Everyone should be familiar with standard carbon through-hole resistors, but there are of course other types like wirewound, metal film, metal oxide, etc.

The trouble is, how do you identify the type of resistor if you just have a bunch sitting in a parts bin?

I inherited a grab-bag of parts and haven't been able to identify some components. Here is a sample of the resistor-like parts:

Various resistors

The topmost part is a standard 1/4W carbon resistor. Below that, I believe a metal film or metal oxide. Below that, I am simply not sure. (I think the last part may even be an inductor.)
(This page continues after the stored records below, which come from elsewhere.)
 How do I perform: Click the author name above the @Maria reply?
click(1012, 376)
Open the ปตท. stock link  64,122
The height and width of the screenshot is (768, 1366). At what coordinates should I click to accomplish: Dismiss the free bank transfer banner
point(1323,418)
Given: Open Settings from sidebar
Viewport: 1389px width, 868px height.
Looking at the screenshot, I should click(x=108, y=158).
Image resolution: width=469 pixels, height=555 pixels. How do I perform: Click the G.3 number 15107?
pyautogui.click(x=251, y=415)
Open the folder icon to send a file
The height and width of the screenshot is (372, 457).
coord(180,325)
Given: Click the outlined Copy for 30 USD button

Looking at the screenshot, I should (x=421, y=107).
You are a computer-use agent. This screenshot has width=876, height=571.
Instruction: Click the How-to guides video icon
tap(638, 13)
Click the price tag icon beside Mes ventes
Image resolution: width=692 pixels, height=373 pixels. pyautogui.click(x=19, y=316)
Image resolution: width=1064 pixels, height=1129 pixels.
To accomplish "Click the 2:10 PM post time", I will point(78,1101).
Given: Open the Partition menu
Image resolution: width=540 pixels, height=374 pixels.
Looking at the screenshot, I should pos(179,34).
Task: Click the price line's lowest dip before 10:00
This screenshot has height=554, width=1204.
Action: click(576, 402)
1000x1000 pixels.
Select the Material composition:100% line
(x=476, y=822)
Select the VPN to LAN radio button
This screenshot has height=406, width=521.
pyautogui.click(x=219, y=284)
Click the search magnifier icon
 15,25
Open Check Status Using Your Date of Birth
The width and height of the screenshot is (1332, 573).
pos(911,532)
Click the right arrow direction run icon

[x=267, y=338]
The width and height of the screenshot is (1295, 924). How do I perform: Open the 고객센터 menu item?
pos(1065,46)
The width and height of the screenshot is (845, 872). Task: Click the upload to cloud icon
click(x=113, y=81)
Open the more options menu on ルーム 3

Is there a standard color coding for these parts to identify the component and its composition?

  • \$\begingroup\$ I suspect that #3 is a capacitor, not a resistor. All the others are carbon except #2 which is metal film. #5 is carbon-composition. \$\endgroup\$
    – user207421
    Dec 23, 2012 at 8:49
  • 2
    \$\begingroup\$ @EJP - I think you mean inductor. I haven't seen axial capacitors like that. \$\endgroup\$ Dec 23, 2012 at 8:52
  • \$\begingroup\$ @FakeName I have, but I agree it could be an inductor. \$\endgroup\$
    – user207421
    Dec 23, 2012 at 9:12
  • \$\begingroup\$ there are lot of difference. as you know, there are lots of kinds of resistors.... Just read about one by one. or you can find the detailed rating of each resistor. \$\endgroup\$
    – user66832
    Feb 15, 2015 at 21:47

3 Answers 3


Resistors cases are usually tan, brown, blue, or green, though other colors are occasionally found such as dark red, dark gray, pink and light green.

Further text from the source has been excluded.